Staff cautions against interference in the setting of market interest rates. Recent initiatives to impose minimum payments on retail deposits and caps on mortgage rates would distort risk-taking and pricing mechanisms of banks, as well as the transmission of monetary policy. Such measures may also arbitrarily interfere with established contracts and market principles.

Education reform and infrastructure investment would improve productivity, foster participation and prevent further widening of inequality. A historical record of high overall rates of economic growth, driven predominantly by the dynamic high-tech sector, masks an underlying dual economy with highly unequal economic performance. Skill and knowledge gaps affect employment opportunities, particularly for specific demographic groups. Policies should focus on providing marketable skills, improving infrastructure, and removing product market barriers.

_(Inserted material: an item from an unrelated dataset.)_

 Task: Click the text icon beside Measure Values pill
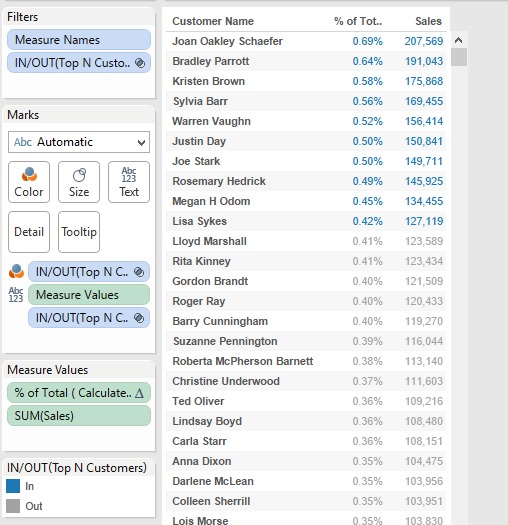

  • Addressing skill gaps. Education reform should focus on providing market relevant skills, particularly among populations with low participation rates, such as the Haredi and Arab communities, while making sure to keep gender opportunity equality in higher-education and in the work-place. Improving teacher quality at schools in disadvantaged communities is also relevant. A greater adaptation of the different education streams will be needed to help align student qualifications with increasingly digitalized-labor market needs. Active labor market policies should seek to expand vocational training and encourage employers’ involvement in training programs.
  • Improving infrastructure. Infrastructure improvements are particularly pressing in transportation to ease traffic congestion and improve job accessibility. Upgrading digital infrastructure to expand access to digital networks in poor communities will be key in supporting labor participation and reallocation.
  • Furthering product market reforms.Staff welcomes improvements in product market regulation, including allowing the import of products that meet European Union standards, and the free trade agreement under negotiation with the UK. Staff supports authorities’ proposals to reduce regulation of parallel imports, removal of barriers to entry of service companies to Israel, the health insurance cost reduction reform and increased financial market competitiveness.

The authorities should further advance measures to meet their commitments to reduce greenhouse emissions. Staff welcomes planned measures to support the authorities’ nationally determined contribution (NDC) commitments. Staff analysis indicates that the 2030 electricity sector target is feasible; however, without reductions in other sectors, the overall target appears difficult to reach. Staff therefore recommends enacting a climate law and defining a carbon pricing mechanism, taking into account energy security needs. These measures should be reinforced by fiscal incentives across different sectors to foster private sector investment in mitigation. It is also important to look for alternative approaches based on Israel’s innovative technologies for which additional fiscal support for R&D would likely be needed. Further advancing a strategy to deal with climate adaptation is also recommended.

The IMF team would like to thank all interlocutors at the Bank of Israel, the Ministry of Finance, the National Economic Council, the Ministry of Energy and Infrastructure, the Ministry of Environmental Protection, the Ministry of Transportation and Road Safety, the Ministry of Health, the Ministry of Labor, the Israel Tax Authority, the Capital Markets, Insurance and Savings Authority, the Israel Securities Authority, the General Labor Union, think tanks, associations and other private sector representatives for their accommodative flexibility, warm hospitality, and for candid and high-quality discussions.